Copy out everything in the material from the line that contains "will (177, 217)." down to the line that contains "Looking at the screenshot, I should [x=1185, y=277].", both of those lines included, without altering a character.
::::::::::
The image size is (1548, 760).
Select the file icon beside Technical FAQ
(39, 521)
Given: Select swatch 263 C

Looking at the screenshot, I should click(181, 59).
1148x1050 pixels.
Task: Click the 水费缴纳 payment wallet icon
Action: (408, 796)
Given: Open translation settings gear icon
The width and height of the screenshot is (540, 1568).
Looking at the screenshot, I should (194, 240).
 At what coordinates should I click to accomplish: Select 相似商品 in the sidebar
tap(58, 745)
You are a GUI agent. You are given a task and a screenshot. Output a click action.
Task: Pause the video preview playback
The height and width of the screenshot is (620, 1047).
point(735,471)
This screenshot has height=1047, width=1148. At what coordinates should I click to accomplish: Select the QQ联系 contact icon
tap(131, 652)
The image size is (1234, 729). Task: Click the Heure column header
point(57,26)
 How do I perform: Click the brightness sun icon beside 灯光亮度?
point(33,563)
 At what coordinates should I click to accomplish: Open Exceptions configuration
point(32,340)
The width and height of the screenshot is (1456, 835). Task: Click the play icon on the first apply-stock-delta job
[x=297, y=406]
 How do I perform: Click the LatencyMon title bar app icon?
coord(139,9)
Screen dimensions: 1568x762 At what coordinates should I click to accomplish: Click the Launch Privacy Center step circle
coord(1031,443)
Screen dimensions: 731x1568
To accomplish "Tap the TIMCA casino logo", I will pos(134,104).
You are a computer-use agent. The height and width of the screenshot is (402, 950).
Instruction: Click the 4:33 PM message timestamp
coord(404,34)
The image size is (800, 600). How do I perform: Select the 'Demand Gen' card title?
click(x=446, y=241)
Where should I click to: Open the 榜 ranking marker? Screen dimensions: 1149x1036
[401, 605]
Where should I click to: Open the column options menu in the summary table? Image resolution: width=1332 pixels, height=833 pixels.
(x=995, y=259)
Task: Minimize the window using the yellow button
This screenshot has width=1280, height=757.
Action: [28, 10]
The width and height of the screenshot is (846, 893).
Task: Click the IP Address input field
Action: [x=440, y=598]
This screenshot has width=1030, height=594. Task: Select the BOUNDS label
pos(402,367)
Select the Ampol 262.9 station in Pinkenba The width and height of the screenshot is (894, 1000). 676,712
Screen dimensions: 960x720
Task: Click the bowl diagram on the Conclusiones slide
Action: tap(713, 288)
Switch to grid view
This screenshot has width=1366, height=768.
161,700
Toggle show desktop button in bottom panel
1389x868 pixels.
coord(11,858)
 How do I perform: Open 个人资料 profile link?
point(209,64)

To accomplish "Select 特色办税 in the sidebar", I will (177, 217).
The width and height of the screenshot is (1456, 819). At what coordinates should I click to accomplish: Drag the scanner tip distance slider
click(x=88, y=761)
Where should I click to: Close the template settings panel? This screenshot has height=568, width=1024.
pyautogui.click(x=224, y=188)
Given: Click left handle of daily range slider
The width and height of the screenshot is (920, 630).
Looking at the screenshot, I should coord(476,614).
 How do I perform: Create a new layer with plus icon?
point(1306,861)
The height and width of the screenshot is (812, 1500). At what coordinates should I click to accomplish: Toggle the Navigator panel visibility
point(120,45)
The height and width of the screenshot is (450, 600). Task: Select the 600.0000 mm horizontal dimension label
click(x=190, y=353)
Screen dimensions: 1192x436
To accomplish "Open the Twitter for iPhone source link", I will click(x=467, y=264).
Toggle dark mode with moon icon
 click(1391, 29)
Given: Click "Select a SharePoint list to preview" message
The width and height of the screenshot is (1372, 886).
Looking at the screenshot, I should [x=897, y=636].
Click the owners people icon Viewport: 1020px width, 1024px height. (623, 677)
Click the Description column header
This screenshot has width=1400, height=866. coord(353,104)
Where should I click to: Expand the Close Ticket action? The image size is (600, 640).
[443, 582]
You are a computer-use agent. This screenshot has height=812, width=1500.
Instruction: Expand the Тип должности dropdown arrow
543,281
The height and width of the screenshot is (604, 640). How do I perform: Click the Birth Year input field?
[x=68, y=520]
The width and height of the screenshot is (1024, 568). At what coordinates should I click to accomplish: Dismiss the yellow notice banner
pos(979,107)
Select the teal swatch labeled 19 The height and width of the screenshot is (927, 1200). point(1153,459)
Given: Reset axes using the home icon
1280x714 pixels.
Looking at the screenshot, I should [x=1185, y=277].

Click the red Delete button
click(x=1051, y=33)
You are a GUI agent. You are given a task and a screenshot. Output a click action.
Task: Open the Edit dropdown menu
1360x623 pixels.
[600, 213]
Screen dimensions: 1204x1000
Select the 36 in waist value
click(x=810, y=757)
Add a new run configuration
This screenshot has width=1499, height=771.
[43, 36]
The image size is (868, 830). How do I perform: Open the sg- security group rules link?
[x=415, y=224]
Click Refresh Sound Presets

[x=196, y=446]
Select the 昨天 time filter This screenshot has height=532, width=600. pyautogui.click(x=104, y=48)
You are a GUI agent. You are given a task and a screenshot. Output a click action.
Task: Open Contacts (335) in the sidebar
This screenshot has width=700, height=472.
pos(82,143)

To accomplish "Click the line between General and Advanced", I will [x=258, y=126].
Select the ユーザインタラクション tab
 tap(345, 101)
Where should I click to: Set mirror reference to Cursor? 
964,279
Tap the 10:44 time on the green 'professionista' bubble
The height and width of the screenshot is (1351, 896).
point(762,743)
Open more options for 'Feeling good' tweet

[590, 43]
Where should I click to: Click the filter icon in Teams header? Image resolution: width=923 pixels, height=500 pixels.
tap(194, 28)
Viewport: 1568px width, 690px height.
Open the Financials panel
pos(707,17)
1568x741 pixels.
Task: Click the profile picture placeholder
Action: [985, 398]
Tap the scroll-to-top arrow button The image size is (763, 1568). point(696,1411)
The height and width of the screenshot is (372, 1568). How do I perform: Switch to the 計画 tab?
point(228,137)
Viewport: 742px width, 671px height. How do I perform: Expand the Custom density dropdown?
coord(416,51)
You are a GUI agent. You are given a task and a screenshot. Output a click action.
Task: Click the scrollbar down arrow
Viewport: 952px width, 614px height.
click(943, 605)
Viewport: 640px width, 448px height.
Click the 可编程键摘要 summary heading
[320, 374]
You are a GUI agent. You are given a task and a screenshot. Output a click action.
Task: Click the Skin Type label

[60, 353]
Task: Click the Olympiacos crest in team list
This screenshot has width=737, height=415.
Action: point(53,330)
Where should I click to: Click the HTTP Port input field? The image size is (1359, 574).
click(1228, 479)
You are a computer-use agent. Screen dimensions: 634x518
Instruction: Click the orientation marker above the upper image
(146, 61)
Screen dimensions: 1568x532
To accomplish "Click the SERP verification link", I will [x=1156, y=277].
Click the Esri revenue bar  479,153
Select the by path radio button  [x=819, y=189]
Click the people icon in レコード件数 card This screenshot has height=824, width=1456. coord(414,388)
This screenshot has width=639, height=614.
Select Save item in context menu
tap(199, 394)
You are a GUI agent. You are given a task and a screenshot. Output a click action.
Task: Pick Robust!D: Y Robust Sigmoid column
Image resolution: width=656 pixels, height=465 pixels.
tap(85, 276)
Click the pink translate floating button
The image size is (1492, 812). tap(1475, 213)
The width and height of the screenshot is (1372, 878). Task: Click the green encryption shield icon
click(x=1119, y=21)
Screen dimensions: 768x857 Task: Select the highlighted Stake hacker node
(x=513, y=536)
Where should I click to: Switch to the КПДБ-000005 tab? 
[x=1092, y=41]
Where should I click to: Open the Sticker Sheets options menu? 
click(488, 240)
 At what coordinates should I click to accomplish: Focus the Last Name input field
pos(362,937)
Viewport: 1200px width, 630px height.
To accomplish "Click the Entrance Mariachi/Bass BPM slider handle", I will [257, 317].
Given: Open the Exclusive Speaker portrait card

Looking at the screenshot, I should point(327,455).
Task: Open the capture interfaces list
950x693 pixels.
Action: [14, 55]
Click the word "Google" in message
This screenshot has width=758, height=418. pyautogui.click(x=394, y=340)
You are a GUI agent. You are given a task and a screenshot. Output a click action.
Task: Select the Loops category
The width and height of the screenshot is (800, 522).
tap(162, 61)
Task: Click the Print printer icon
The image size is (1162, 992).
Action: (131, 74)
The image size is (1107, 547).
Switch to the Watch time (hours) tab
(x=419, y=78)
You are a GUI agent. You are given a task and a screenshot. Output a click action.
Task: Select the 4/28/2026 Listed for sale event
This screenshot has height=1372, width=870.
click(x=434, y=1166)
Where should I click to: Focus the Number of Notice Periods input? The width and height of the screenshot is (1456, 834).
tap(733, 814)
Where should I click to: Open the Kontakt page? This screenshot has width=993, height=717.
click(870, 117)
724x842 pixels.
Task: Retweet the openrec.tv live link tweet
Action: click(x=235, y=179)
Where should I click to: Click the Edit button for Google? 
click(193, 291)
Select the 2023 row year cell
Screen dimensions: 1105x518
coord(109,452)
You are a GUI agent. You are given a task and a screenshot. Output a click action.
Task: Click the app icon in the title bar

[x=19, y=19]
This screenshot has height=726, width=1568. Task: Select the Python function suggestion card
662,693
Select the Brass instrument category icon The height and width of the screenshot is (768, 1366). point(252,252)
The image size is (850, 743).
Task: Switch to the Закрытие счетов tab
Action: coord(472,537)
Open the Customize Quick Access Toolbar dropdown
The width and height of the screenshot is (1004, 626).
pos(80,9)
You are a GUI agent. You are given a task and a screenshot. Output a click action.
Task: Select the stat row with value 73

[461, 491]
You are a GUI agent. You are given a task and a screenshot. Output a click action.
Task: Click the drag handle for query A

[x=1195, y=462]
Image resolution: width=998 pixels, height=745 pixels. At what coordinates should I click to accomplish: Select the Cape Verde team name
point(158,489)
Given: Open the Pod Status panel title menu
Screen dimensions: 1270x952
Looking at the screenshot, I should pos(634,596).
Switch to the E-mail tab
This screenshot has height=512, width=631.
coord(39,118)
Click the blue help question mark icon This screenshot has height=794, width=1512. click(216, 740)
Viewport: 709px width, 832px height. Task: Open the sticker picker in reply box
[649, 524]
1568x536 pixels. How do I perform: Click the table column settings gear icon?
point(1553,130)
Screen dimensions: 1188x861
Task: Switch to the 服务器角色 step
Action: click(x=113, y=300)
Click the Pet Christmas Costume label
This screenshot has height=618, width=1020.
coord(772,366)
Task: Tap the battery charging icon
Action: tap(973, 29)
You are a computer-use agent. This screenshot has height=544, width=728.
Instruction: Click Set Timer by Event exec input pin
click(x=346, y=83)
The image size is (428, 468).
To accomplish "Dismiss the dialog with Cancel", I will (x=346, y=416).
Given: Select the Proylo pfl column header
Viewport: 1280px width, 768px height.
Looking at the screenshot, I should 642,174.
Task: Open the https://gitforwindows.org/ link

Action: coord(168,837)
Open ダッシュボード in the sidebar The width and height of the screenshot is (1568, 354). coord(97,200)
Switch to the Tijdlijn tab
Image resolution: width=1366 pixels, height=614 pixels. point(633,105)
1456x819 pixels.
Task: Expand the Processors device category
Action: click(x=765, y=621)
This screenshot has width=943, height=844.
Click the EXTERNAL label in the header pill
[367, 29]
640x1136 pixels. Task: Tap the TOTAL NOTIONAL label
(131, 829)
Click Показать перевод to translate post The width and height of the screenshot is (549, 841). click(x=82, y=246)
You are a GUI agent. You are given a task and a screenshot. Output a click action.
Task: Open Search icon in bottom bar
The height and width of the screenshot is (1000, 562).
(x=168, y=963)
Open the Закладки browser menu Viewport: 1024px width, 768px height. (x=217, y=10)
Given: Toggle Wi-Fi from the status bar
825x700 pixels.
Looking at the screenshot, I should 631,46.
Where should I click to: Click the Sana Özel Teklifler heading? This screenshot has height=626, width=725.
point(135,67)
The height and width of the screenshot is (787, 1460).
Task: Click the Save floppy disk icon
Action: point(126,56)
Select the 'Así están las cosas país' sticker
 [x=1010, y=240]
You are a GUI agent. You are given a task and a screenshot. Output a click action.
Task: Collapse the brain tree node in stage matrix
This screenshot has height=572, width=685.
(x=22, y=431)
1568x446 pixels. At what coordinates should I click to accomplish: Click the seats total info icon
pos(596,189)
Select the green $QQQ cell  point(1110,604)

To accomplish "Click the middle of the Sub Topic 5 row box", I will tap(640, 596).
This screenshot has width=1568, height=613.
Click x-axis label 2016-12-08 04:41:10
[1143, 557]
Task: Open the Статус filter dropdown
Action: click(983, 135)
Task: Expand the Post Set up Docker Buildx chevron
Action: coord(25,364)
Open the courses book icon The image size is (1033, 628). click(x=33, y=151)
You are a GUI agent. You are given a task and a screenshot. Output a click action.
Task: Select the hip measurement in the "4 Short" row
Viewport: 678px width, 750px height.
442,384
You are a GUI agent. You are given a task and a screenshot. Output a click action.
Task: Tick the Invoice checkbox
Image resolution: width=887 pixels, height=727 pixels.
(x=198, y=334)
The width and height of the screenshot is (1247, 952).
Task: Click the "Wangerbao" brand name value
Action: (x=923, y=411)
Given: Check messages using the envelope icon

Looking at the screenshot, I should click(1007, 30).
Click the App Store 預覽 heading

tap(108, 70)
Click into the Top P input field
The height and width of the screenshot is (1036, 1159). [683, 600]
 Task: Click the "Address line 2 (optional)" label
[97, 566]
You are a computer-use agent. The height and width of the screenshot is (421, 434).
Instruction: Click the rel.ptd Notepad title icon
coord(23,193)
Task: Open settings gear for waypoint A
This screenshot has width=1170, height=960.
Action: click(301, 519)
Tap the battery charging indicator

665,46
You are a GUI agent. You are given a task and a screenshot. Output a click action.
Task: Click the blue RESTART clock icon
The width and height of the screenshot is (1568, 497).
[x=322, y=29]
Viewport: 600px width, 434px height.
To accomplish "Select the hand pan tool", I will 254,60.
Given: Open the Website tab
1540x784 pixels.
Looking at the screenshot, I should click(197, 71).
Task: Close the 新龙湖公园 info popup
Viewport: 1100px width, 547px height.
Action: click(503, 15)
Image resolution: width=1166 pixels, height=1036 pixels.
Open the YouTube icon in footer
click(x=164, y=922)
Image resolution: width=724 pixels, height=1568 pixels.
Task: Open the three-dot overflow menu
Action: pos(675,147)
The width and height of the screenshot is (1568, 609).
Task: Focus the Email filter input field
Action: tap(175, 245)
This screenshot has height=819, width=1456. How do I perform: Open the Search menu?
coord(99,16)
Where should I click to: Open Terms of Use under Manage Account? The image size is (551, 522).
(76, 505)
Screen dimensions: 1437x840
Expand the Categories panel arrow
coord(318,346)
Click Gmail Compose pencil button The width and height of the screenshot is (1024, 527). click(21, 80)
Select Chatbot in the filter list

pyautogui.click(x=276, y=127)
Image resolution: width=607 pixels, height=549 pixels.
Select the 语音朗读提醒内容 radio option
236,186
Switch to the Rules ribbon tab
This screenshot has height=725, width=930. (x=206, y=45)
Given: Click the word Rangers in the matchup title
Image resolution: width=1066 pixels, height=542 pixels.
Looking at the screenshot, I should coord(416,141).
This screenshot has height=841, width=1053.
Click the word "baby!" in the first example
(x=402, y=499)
::::::::::
SOLUTION FOR THIS PROBLEM:
To accomplish "Select 特色办税 in the sidebar", I will (177, 217).
The width and height of the screenshot is (1456, 819). At what coordinates should I click to accomplish: Drag the scanner tip distance slider
click(x=88, y=761)
Where should I click to: Close the template settings panel? This screenshot has height=568, width=1024.
pyautogui.click(x=224, y=188)
Given: Click left handle of daily range slider
The width and height of the screenshot is (920, 630).
Looking at the screenshot, I should coord(476,614).
 How do I perform: Create a new layer with plus icon?
point(1306,861)
The height and width of the screenshot is (812, 1500). At what coordinates should I click to accomplish: Toggle the Navigator panel visibility
point(120,45)
The height and width of the screenshot is (450, 600). Task: Select the 600.0000 mm horizontal dimension label
click(x=190, y=353)
Screen dimensions: 1192x436
To accomplish "Open the Twitter for iPhone source link", I will click(x=467, y=264).
Toggle dark mode with moon icon
 click(1391, 29)
Given: Click "Select a SharePoint list to preview" message
The width and height of the screenshot is (1372, 886).
Looking at the screenshot, I should [x=897, y=636].
Click the owners people icon Viewport: 1020px width, 1024px height. (623, 677)
Click the Description column header
This screenshot has width=1400, height=866. coord(353,104)
Where should I click to: Expand the Close Ticket action? The image size is (600, 640).
[443, 582]
You are a computer-use agent. This screenshot has height=812, width=1500.
Instruction: Expand the Тип должности dropdown arrow
543,281
The height and width of the screenshot is (604, 640). How do I perform: Click the Birth Year input field?
[x=68, y=520]
The width and height of the screenshot is (1024, 568). At what coordinates should I click to accomplish: Dismiss the yellow notice banner
pos(979,107)
Select the teal swatch labeled 19 The height and width of the screenshot is (927, 1200). point(1153,459)
Given: Reset axes using the home icon
1280x714 pixels.
Looking at the screenshot, I should [x=1185, y=277].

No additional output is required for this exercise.